Games

Shades and materials in Game

Shade basics

Shades, from the artist’s point of view, are often a bit of a black box. Our involvement usually requires that we generate input for a preexisting shade—set parameters and/or assign textures, and then look at the end result. Since the artist’s role is mostly confined to creating input and judging the output of the shade, we often have nothing to do with the code. In some cases, a shade code is written or edited by an artist, but most new shade-creation tools are more like the material systems in Max and Maya, requiring no programming knowledge.

Common shade effects

Like most things dealing with computer game technology, shades are a vast and complex topic riddled with new vocabulary, concepts, and technological requirements. In addition, each game engine and each game project will have its own vocabulary, process, and subtle nuances in dealing with shades. But you will always deal with some basic shade effects, and here are some samples of them. You may notice that these shade effects are very similar to filter effects in Photoshop, materials in Max or Maya, and many post video effects.

Masking and opacity

Masking typically uses a specific color that is designated the clear color and is more efficient than transparency. Transparency uses a separate channel or a grayscale image to determine the opacity of a pixel. The trade-off is that transparency looks better, but it requires more file space and more processing power. Masking can significantly speed up a huge scene with many overlapping elements with transparency on them, such as a forest or a jungle.

Average

Average blends the colors of the base map and the new map evenly. If you don’t want either texture overpowering the other in any way, use average. This is appropriate for creating an entirely new texture from two separate textures or, in conjunction with grayscale base maps, for coloring the base map.

Additive

The additive color model brightens the base map. Black becomes completely transparent.

Common shade effects

Like most things dealing with computer game technology, shades are a vast and complex topic riddled with new vocabulary, concepts, and technological requirements. In addition, each game engine and each game project will have its own vocabulary, process, and subtle nuances in dealing with shades. But you will always deal with some basic shade effects, and here are some samples of them. You may notice that these shade effects are very similar to filter effects in Photoshop, materials in Max or Maya, and many post video effects. Post video effects are effects inserted into a film or video after the footage is shot, during the editing process.

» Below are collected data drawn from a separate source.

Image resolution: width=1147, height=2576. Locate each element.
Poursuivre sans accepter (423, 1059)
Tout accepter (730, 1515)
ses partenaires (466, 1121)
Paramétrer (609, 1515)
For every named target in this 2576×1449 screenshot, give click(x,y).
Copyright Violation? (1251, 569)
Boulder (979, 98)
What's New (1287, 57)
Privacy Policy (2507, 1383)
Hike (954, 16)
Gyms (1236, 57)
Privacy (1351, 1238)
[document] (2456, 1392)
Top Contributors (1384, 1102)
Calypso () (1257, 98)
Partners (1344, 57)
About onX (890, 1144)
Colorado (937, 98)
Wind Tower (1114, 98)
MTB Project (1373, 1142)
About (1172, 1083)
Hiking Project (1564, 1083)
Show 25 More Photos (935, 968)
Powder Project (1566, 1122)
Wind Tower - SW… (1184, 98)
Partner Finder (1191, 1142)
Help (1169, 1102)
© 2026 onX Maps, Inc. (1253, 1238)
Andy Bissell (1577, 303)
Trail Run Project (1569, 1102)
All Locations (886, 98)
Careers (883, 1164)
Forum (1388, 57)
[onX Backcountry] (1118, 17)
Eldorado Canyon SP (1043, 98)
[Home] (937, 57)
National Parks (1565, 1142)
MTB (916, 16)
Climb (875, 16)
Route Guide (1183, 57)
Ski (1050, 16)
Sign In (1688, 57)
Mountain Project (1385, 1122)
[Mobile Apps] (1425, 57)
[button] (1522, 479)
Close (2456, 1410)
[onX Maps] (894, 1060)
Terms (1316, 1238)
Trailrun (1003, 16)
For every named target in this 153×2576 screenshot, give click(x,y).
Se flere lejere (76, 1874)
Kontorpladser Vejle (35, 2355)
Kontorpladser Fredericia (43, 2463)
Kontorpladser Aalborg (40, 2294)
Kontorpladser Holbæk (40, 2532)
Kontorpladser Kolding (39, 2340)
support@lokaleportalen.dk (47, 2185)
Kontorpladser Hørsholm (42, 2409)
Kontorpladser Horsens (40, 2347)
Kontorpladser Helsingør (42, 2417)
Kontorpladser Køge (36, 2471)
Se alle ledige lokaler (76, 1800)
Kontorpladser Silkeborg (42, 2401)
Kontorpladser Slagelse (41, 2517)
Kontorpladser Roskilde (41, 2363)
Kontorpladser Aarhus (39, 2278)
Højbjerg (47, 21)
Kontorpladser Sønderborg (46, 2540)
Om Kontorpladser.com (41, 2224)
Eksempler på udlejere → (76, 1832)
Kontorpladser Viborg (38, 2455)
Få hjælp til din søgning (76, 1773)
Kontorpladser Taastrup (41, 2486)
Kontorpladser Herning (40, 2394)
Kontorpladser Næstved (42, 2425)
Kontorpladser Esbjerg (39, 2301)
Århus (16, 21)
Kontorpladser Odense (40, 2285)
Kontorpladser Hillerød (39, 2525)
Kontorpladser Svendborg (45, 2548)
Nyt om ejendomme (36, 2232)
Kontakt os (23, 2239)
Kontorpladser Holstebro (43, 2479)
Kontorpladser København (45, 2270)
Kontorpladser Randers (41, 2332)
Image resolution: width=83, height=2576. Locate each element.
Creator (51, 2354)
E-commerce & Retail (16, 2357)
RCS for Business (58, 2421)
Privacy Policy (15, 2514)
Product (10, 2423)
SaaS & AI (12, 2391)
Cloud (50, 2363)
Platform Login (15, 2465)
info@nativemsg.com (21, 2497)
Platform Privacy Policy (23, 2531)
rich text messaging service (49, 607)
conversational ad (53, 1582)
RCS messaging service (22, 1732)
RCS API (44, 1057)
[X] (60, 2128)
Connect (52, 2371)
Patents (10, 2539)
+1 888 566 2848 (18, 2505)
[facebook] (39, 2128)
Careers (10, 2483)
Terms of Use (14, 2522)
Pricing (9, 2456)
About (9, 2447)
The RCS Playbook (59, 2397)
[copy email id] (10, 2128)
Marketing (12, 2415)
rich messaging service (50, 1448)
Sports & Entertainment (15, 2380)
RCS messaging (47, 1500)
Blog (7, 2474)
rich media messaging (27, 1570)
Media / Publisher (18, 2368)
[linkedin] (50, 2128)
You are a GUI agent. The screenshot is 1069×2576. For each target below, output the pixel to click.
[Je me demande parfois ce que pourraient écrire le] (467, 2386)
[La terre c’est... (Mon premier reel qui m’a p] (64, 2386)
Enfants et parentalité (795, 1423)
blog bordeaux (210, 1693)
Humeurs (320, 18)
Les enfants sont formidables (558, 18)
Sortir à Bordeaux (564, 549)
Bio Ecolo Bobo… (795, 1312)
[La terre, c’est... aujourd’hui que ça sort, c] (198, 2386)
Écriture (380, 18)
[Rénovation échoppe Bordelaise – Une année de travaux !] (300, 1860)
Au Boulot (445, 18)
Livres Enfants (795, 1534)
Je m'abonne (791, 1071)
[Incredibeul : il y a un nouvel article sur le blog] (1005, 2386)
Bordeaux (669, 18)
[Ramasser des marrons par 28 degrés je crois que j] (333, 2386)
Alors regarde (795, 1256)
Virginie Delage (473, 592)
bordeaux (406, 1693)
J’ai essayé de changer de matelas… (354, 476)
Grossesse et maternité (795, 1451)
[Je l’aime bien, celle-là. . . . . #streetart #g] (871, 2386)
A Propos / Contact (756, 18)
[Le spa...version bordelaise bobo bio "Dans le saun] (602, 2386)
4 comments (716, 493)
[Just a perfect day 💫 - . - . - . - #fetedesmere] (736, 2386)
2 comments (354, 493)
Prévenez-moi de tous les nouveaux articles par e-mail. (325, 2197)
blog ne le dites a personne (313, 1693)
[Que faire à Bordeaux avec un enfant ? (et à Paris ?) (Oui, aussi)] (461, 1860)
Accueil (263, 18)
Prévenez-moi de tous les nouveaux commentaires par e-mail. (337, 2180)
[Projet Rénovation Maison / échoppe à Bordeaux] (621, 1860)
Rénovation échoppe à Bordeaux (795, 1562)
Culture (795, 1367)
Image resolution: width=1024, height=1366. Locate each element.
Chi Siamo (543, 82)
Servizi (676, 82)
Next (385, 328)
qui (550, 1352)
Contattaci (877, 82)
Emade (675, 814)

Bump, normal, and parallax occlusion mapping

These shades add 3D depth to an otherwise flat surface. While bump maps are grayscale and display the most limited 3D effect, the others add depth using a color map with lighting information encoded in it.

Conclusion

That was a quick look at what shades can do. We will implement all of them in the coming exercises to create various effects. Our implementation will be generic, meaning that we will create the assets for the shade based on the most basic parameters. If you are using Max, Maya, Unreal 3, or any other shade system, these basics will translate easily into those systems.